■ **Description of the task**
Output exactly, and only, the lines below from the one with "Task: Open the Core workout title" down to the one with "You are a computer-use agent. Image resolution: width=570". Include both end lines and no pictures.

(Source records)
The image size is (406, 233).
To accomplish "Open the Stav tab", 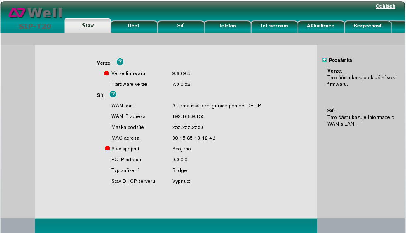I will pyautogui.click(x=88, y=26).
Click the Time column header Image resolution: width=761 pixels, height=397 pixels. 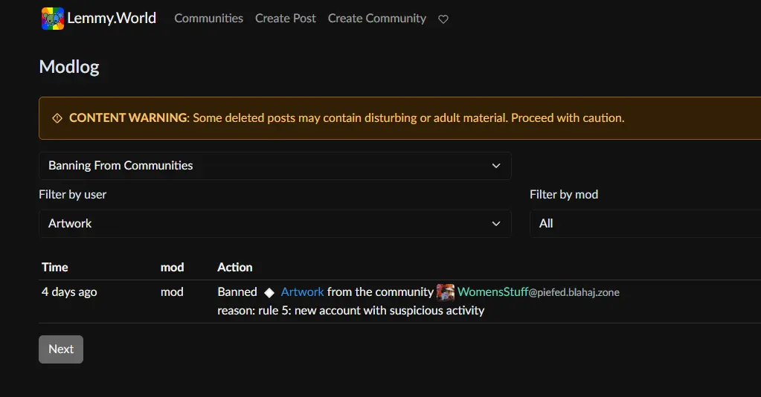(55, 267)
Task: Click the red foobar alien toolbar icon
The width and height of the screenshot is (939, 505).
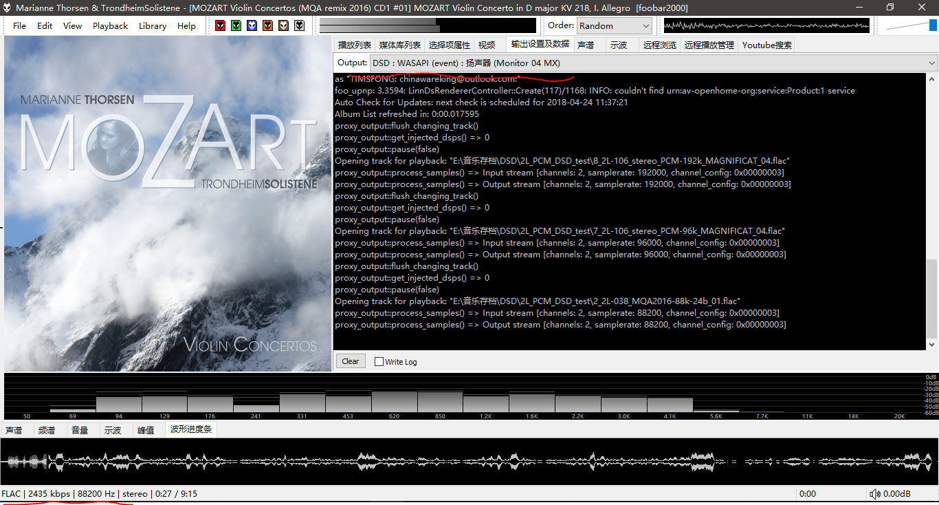Action: (220, 25)
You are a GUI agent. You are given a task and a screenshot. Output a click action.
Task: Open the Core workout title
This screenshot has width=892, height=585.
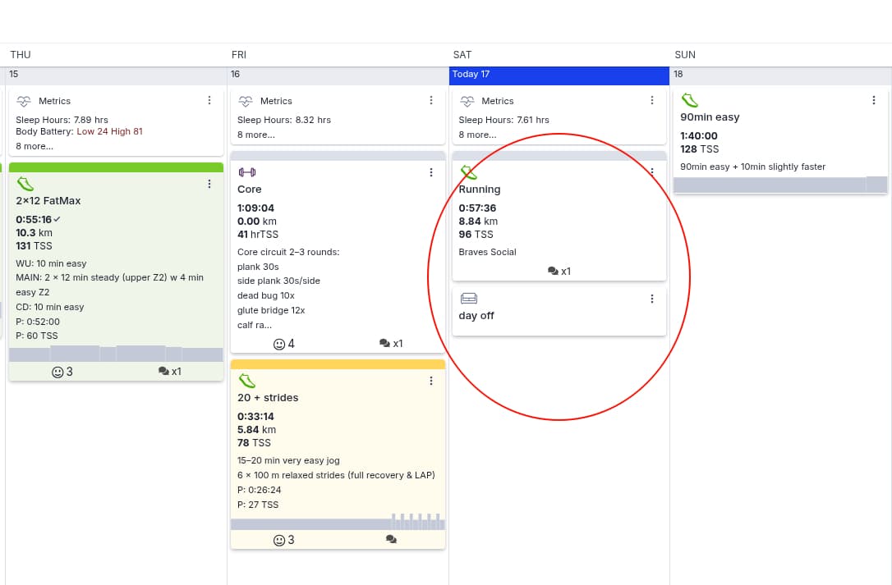[x=250, y=190]
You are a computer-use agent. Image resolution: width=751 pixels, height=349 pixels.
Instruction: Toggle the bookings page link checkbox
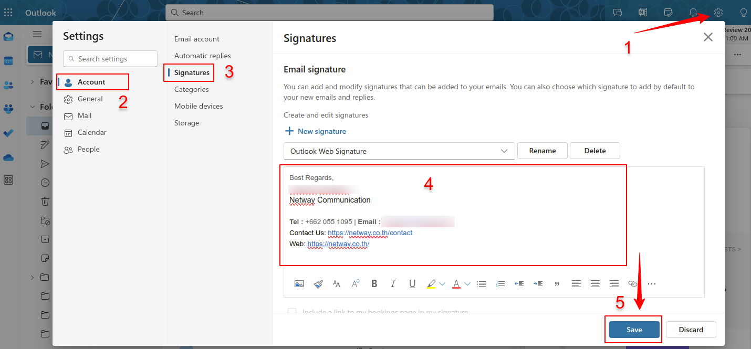pyautogui.click(x=292, y=312)
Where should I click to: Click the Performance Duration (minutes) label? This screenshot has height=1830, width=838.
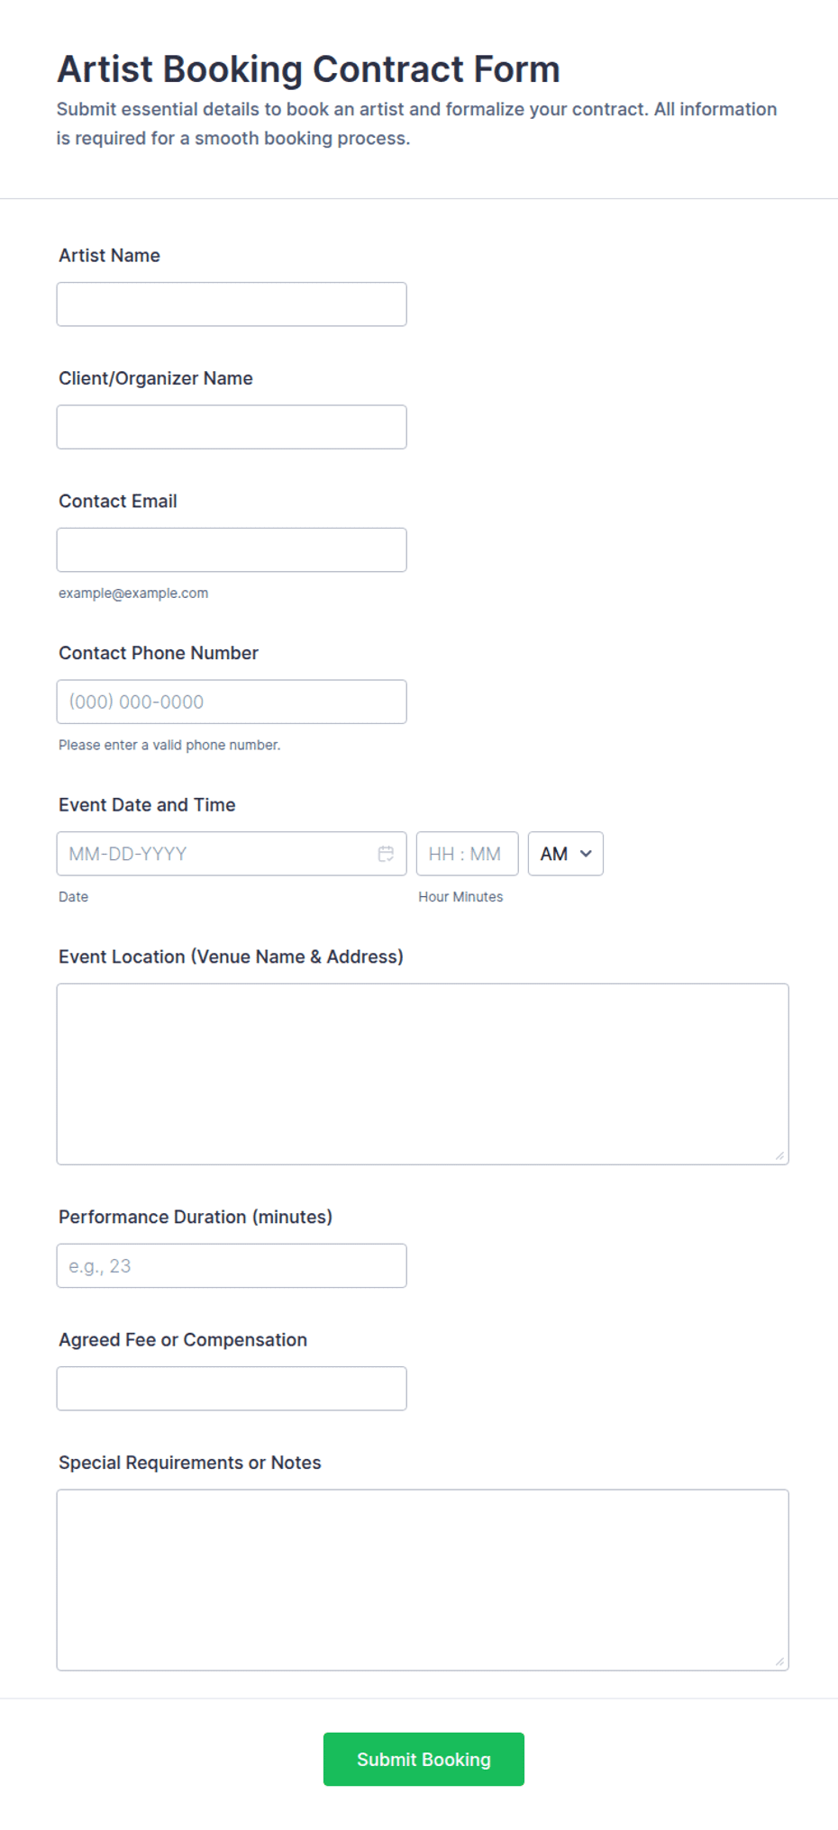[x=196, y=1217]
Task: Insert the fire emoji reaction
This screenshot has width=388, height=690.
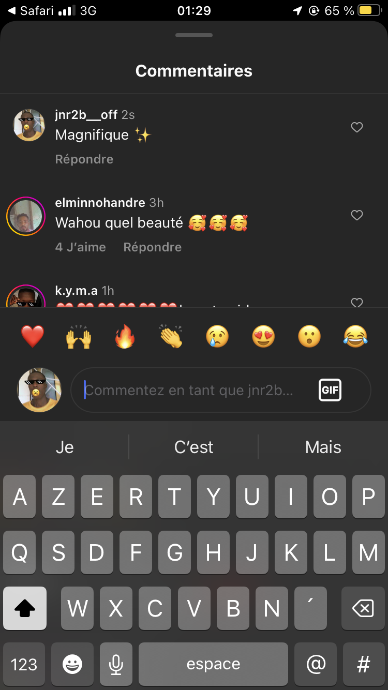Action: [125, 337]
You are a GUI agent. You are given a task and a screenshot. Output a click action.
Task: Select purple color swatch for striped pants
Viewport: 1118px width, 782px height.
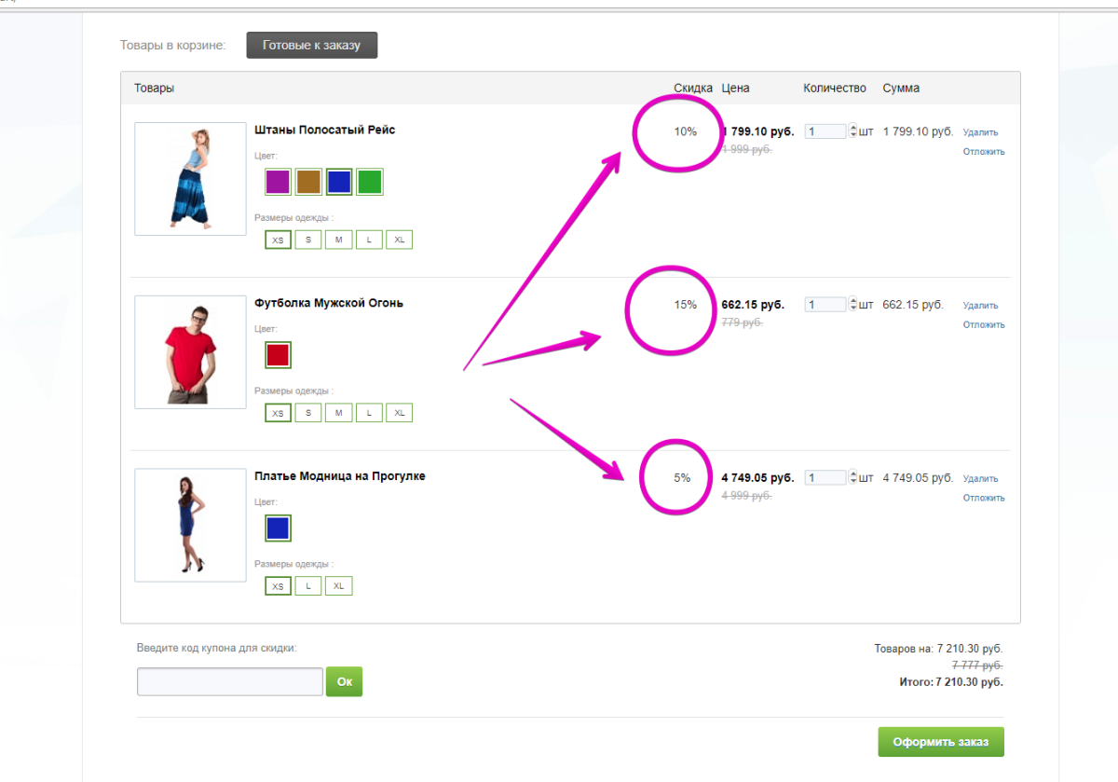click(x=278, y=182)
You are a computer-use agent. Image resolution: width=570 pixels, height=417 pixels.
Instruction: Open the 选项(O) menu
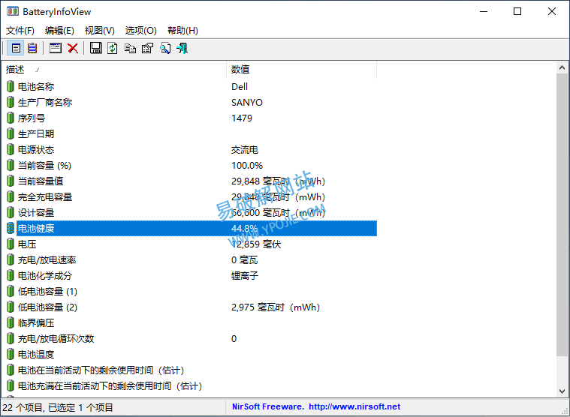point(140,30)
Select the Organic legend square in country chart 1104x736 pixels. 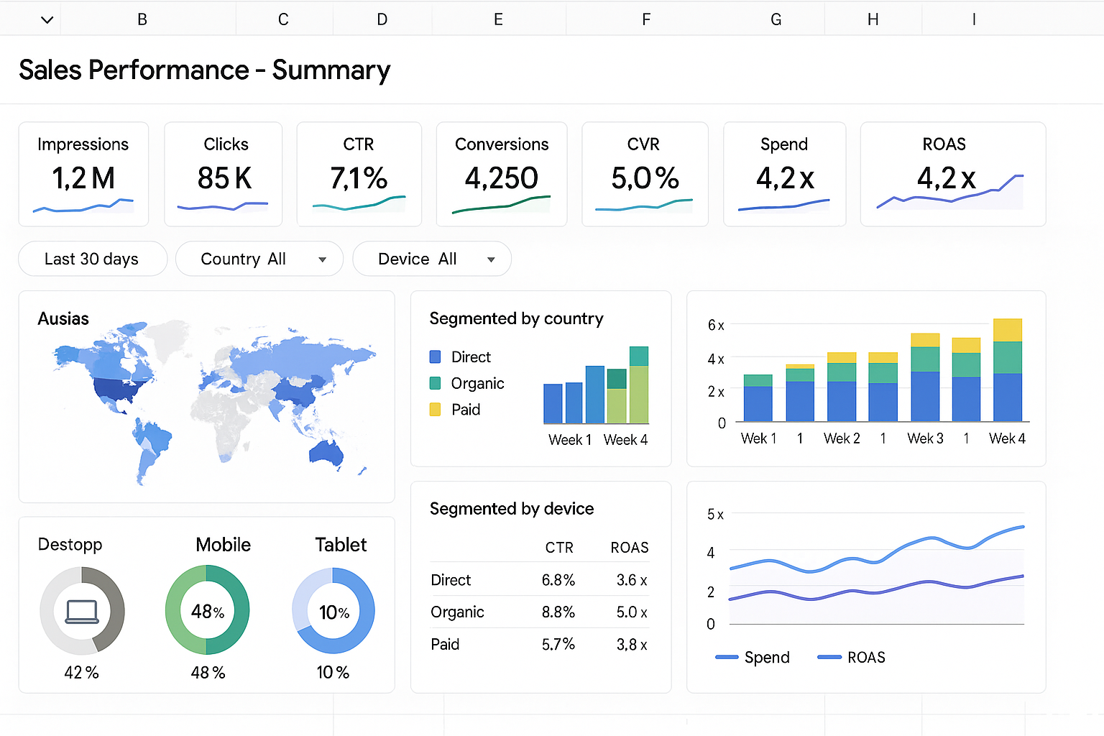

■ **Answer box**
Task: Open the Core workout title
This screenshot has width=892, height=585.
[x=250, y=190]
You are a computer-use agent. Image resolution: width=751 pixels, height=349 pixels.
Instruction: Toggle the bookings page link checkbox
pyautogui.click(x=292, y=312)
Where should I click to: Click the Performance Duration (minutes) label? This screenshot has height=1830, width=838.
[x=196, y=1217]
Task: Insert the fire emoji reaction
This screenshot has width=388, height=690.
Action: [125, 337]
You are a GUI agent. You are given a task and a screenshot. Output a click action.
Task: Select purple color swatch for striped pants
Viewport: 1118px width, 782px height.
click(x=278, y=182)
You are a computer-use agent. Image resolution: width=570 pixels, height=417 pixels.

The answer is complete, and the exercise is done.